_EXTRACTED INFORMATION_:
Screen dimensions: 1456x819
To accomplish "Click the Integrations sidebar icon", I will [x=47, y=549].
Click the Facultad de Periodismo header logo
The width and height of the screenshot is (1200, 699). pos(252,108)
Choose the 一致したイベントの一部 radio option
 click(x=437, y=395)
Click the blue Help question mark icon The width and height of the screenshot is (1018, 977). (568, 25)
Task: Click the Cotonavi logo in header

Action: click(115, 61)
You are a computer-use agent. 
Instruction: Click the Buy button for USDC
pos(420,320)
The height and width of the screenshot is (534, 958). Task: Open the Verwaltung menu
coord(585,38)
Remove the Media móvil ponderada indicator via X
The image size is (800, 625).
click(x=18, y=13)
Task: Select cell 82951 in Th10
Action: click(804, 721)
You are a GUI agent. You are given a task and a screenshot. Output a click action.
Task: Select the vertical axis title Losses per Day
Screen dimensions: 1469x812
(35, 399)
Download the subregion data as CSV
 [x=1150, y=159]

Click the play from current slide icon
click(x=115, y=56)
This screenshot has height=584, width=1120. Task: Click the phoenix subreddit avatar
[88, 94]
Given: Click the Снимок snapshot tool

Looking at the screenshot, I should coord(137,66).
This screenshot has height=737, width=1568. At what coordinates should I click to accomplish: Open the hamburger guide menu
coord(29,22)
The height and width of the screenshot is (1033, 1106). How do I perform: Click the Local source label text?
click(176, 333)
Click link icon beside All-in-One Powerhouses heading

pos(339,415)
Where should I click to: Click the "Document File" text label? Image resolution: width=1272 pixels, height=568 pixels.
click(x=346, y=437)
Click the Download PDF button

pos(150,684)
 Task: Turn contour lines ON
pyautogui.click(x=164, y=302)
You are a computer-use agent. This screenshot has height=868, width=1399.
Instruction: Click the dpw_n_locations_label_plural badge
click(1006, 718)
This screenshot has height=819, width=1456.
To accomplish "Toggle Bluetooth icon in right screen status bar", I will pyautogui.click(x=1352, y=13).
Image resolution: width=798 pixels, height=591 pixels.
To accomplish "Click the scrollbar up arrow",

_THE TASK_: Please find how many lines in the records hold "agent", then give that number with nothing else.

_WRITTEN ANSWER_: 3